There are many levels of inspiration that we can draw from Susan’s success. Here’s the main one for me. Susan had a talent that she was held back from expressing. Her looks didn’t fit with what western society expects from a performer. And she spent her life until 2 years ago looking after elderly parents. She wanted to go to drama school, but her father fell sick before she was able to.
Do you have an element of Susan Boyle in you – a hidden strength or talent, that you’ve been held back from expressing? What’s holding you back from following your dreams? For many of us (including me for many years), there’s no practical impediment – it’s just our lack of confidence that holds us back.
In particular, lack of confidence holds us back from taking opportunities to speak in public. Speaking enhances your career. Let Susan Boyle inspire you to never again turn down a speaking opportunity.
If Susan can come from a village in Scotland to sing on a stage in front of thousands of people – and Simon Cowell – what can you do?
Susan Boyle’s performance isn’t just inspiring, there are some very specific presentation lessons we can draw from her performance:
1. You can be nervous and still do a great job
Susan is clearly nervous during the pre-performance chitchat she has to go through. And then we see her get into her groove and see that smile that says “I know I’m nailing this!”
Many of us are most nervous just before and at the start of a presentation. Then you get into it and realise it’s not going to be a complete disaster. And the nervousness dies down.
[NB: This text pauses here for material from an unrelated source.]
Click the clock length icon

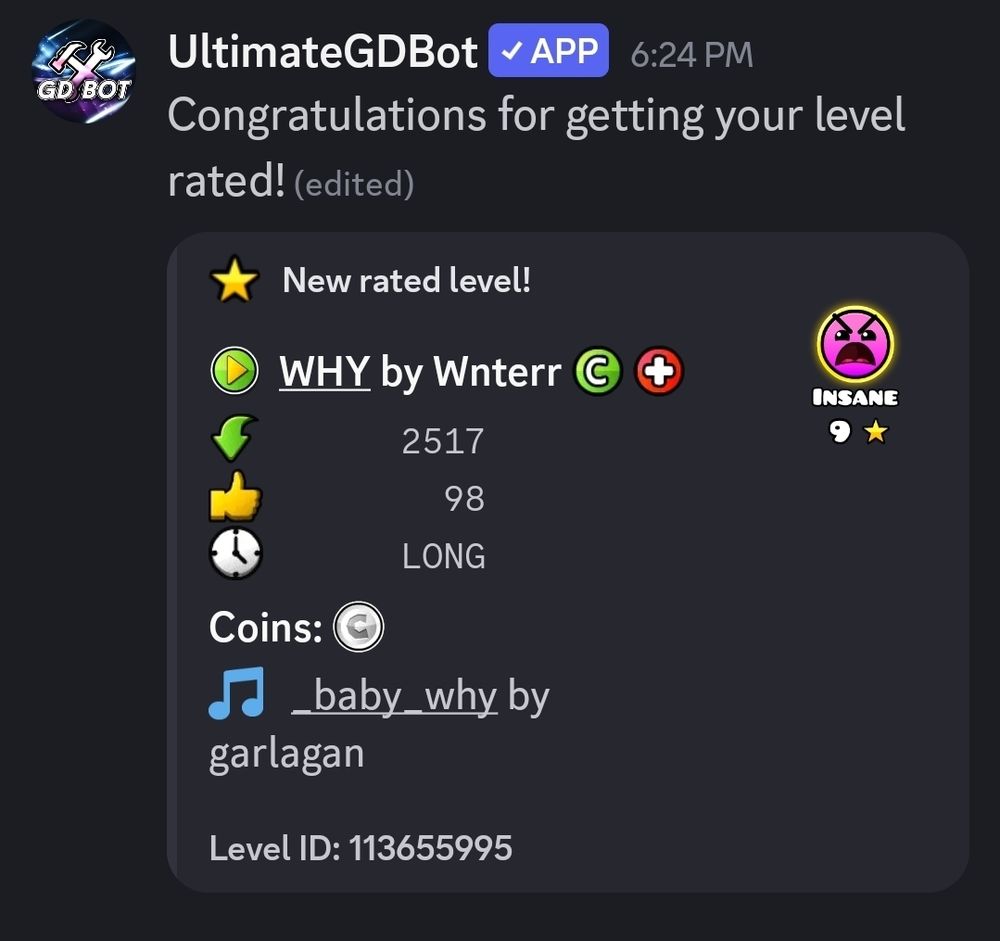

If this happens to you, you can do a mental trick on yourself. Before you start your presentation, think of what you’ll feel like once you’re five minutes into it (or however long it takes you to get into the groove). Now start your presentation as if you were five minutes in.
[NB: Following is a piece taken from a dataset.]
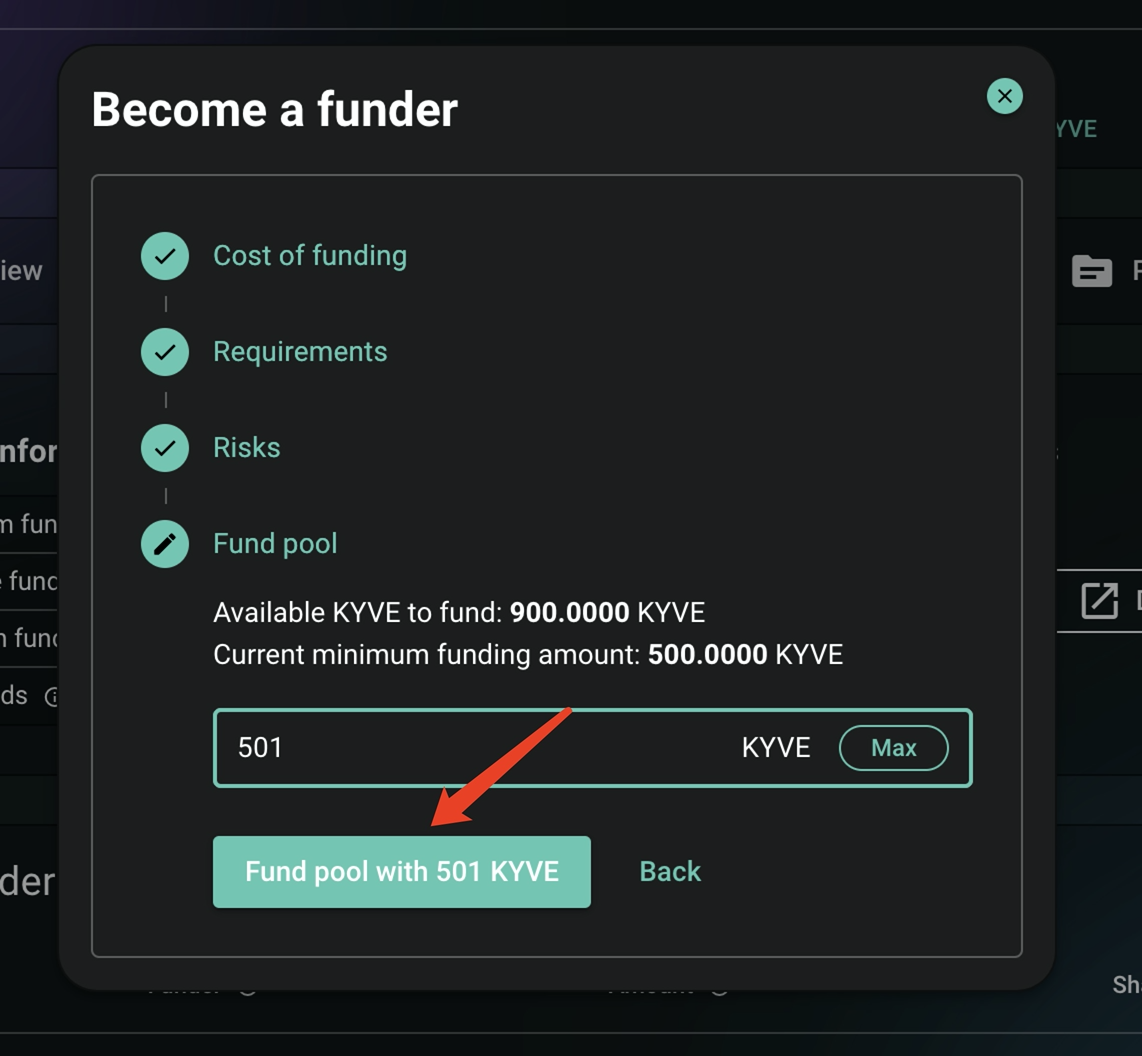Open the Cost of funding step
Viewport: 1142px width, 1056px height.
point(309,256)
2. You can have a mind blank and recover
Susan stalls in answering a question from Simon Cowell – but she didn’t panic – she gave herself a moment to think and the word came to her. You can do the same.
When you have a mind blank, the pressure you put on yourself makes it that much harder to think of the right word. So here’s a strategy that takes the pressure off and gives you an alternative to finding the right word:
1. Convince yourself of this truth “You do not have to get the exact word you are looking for”. If you believe this it will reduce the pressure.
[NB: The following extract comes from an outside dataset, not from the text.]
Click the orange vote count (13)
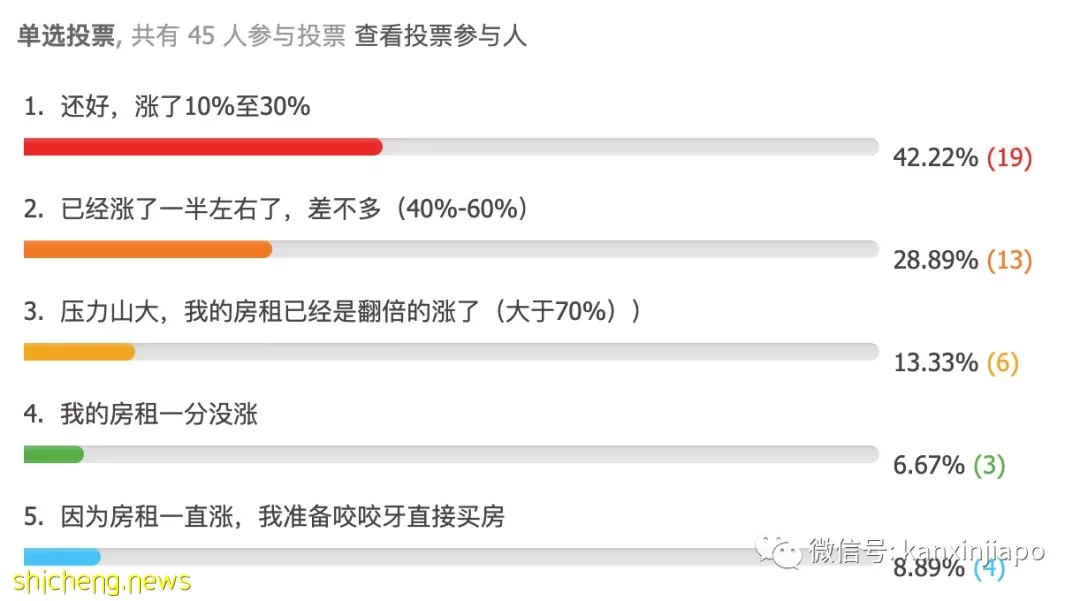The height and width of the screenshot is (601, 1080). tap(1009, 260)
2. Practice your presentation and pretend you have a mind blank – pause, tell yourself you don’t have to get the exact word, take your time to look at your notes, find what’s next and then continue. Practice doing this until you’re comfortable with the silence and moving onto the next bit of your presentation.
Now that you’ve reduced the pressure and have an alternative, the word you want will come to you more easily.
3. She’s been singing since she was 5
Susan has most likely put in Malcolm Gladwell’s 10,000 hours of practice and performance. In his book Outliers, Malcolm Gladwell argued that successful people (who many of us would view as naturally talented) put in many hours of hard work to achieve their success. He estimated it as 10,000 hours – that’s 3 hours a day every day for 10 years. Susan Boyle probably put in that 10,000 hours. She started singing when she was 12 and she had a regular slot singing at the local pub. She didn’t that good from nowhere. If you want to get good as a presenter, you too, need to put in the hours.
4. A hostile or difficult audience can be turned around
Susan faced a skeptical audience who laughed when she said her dream was to be like Elaine Page. The magic of her voice won the audience over. It won’t be the quality of your voice that wins over your audience – it will be the quality of what you have to say. You too can win an audience over, with a focused, logical and engaging presentation.